Ulysse. Monument partout célébré, souvent cité, plus rarement lu. Le seul moyen d’échapper à ces commémorations paradoxales, c’était de retourner le lire, modestement, de revenir à sa lettre et d’entendre ce qu’il dit. Le lire, d’abord, le faire lire en public, et en débattre ensuite avec ceux qui voulaient bien tenter l’expérience directe de cette lecture.
Mais le hasard revêt aussi parfois les traits de la bonne fortune… Quelques jours auparavant, une nouvelle traduction d’Ulysse est parue chez Gallimard, saluée par toute la critique – et l'un des co-auteurs de la nouvelle édition a spontanément et généreusement accepté de venir la présenter à St Gérand le Puy.
C’est ainsi que Pascal Bataillard, professeur à l’université de Lyon II, et co-auteur de la nouvelle édition, a offert à un large public d’amateurs de Joyce une conférence passionnante sur les problèmes posés par la traduction de l’ouvrage.
C’est le destin des traductions : contrairement au texte original, elles vieillissent… Malgré les qualités incontestables de celle d'Auguste Morel, qui fut supervisée par valery larbaud et qui date de 1929, elle reste solidaire d’un esprit du temps et reflète des manières de parler tombées en désuétude, manières dont Pascal Bataillard n’a pas eu de peine à montrer, en s’appuyant sur des exemples précis, qu’elles finissent par masquer au lecteur d’aujourd’hui ce que le texte original comporte de percutant, de drôle ou d’impertinent. L’usure du temps rendait nécessaire une tentative nouvelle.
De là l’idée d’une nouvelle traduction, collective cette fois, dirigée par Jacques Aubert et confiée à une équipe de huit traducteurs, composée d’universitaires spécialistes de l’œuvre, mais aussi d’écrivains, chacun assumant la responsabilité de la traduction de certains des 18 épisodes d’Ulysse.

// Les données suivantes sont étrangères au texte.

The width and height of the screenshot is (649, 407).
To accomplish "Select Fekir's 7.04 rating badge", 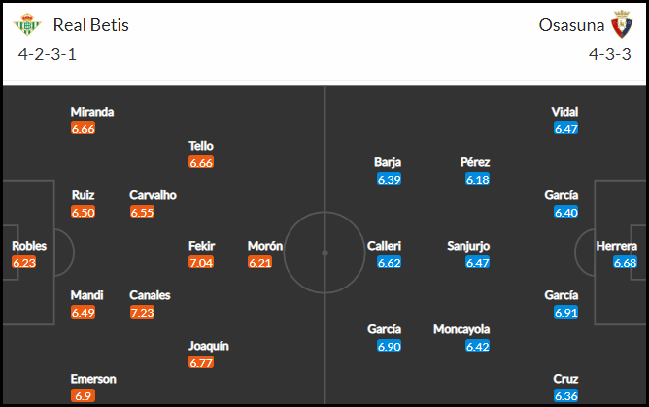I will pyautogui.click(x=201, y=262).
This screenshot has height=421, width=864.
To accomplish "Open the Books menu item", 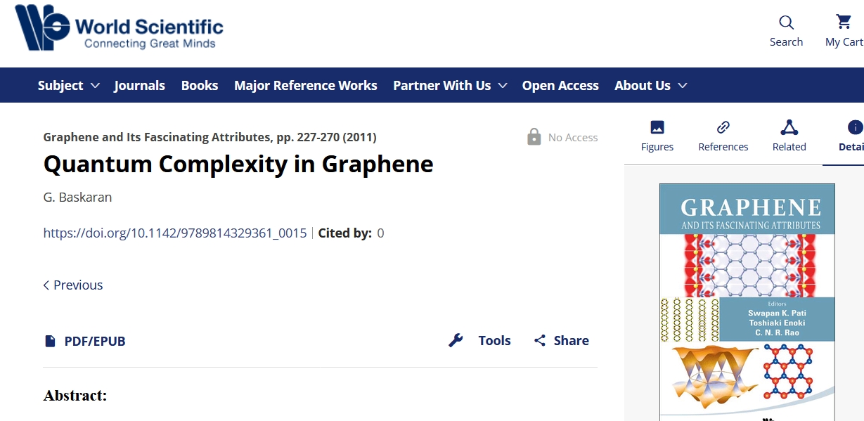I will click(200, 85).
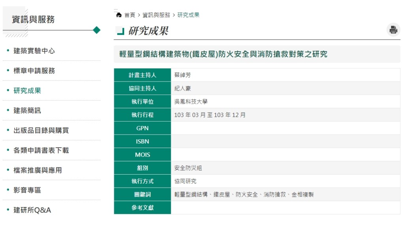Click the research title 輕量型鋼結構建築物 heading
This screenshot has height=228, width=405.
(x=223, y=54)
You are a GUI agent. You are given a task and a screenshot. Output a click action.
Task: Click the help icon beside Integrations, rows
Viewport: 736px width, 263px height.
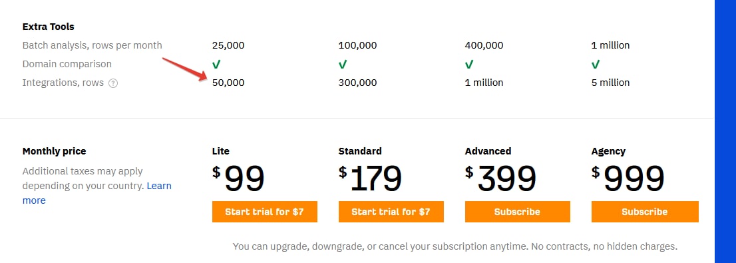pyautogui.click(x=112, y=83)
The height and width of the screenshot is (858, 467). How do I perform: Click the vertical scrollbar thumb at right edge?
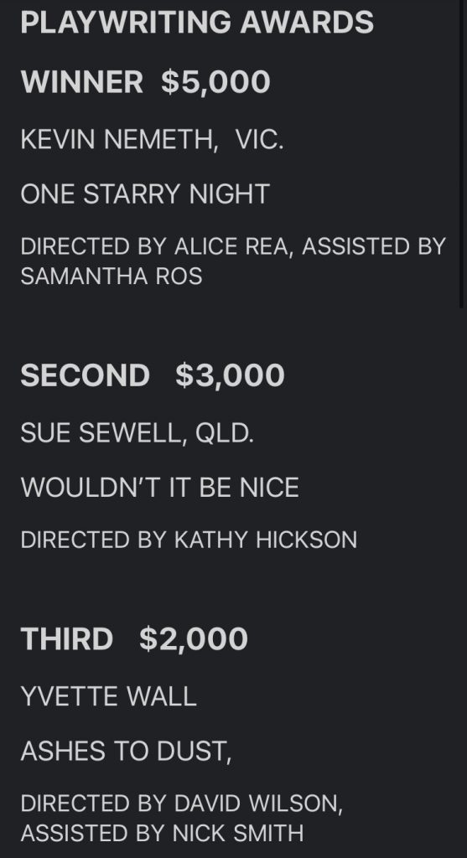tap(462, 153)
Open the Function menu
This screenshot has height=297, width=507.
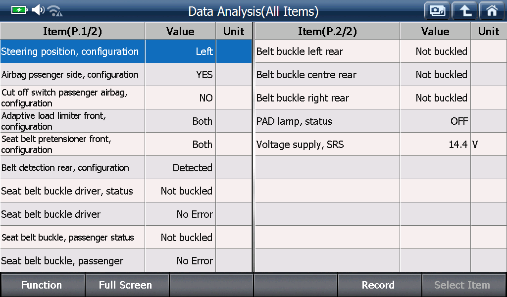pyautogui.click(x=43, y=285)
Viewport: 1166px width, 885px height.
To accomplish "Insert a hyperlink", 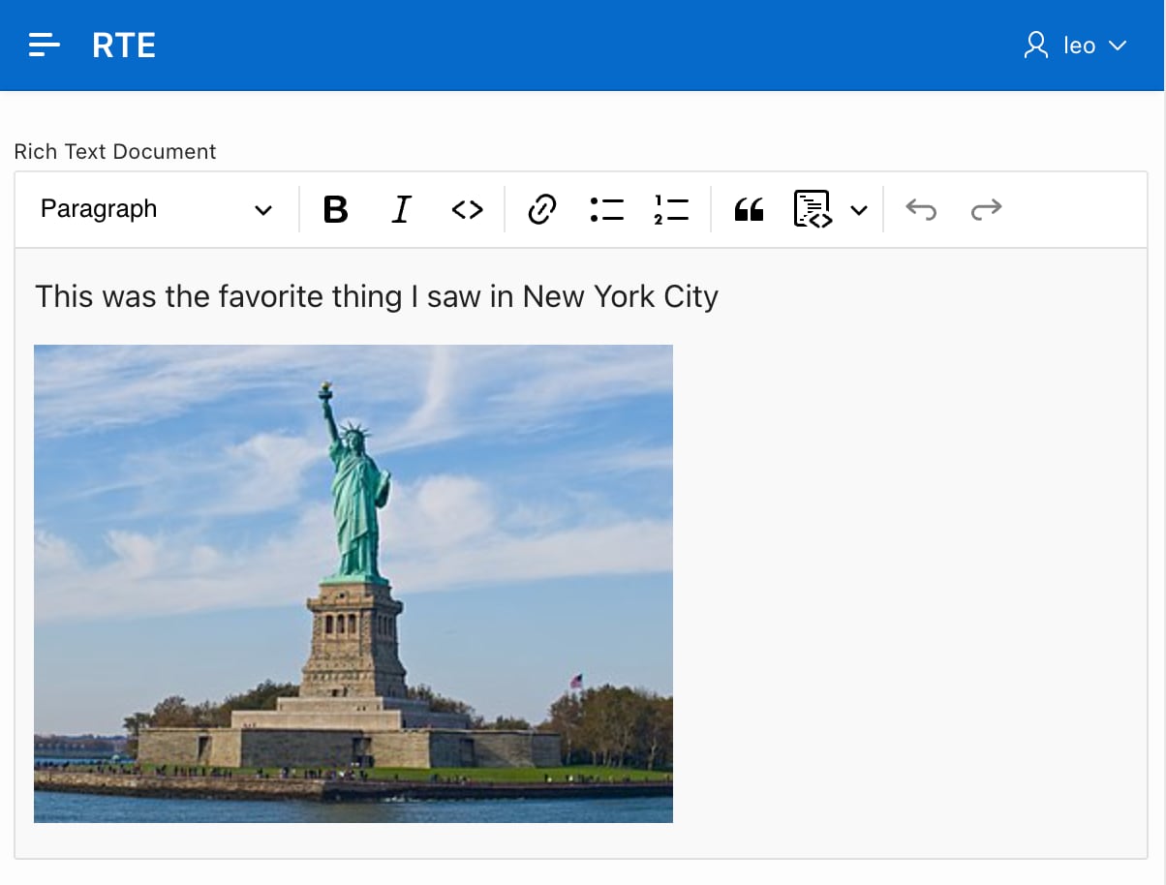I will click(x=541, y=209).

En présentant ce projet et les étapes de sa réalisation, Pascal Bataillard a exposé et justifié les choix fondamentaux qui ont présidé à l’entreprise. En particulier la volonté délibérée de partir et de rester au plus près de la lettre du texte, des sensations ou émotions qu’elle suscite dans le corps même des phrases, par le jeu des registres de langue utilisés, de la syntaxe, des mots-valises, des allitérations, du phrasé musical des voix, des timbres et des rythmes… C’est le moyen privilégié pour offrir ce que Joyce attendait de ses lecteurs : des parcours intérieurs et des cheminements ouverts à un plaisir et à une jouissance du texte. Leur permettre de participer activement à cette expérience, en tirant le meilleur parti de ce que la langue française peut offrir, sans privilégier la haute culture au détriment de la langue de tous les jours
En illustrant son propos par des passages empruntés à la nouvelle traduction, Pascal Bataillard a apporté la preuve concrète du bonheur que procure cette version, qui bouscule la légende tenace qui veut que le livre soit illisible et tombe des mains. Non, la lecture d’Ulysse n’est pas nécessairement aride, elle peut être jubilatoire. Remercions-le d’en avoir fait, sur le texte même, une éclatante démonstration.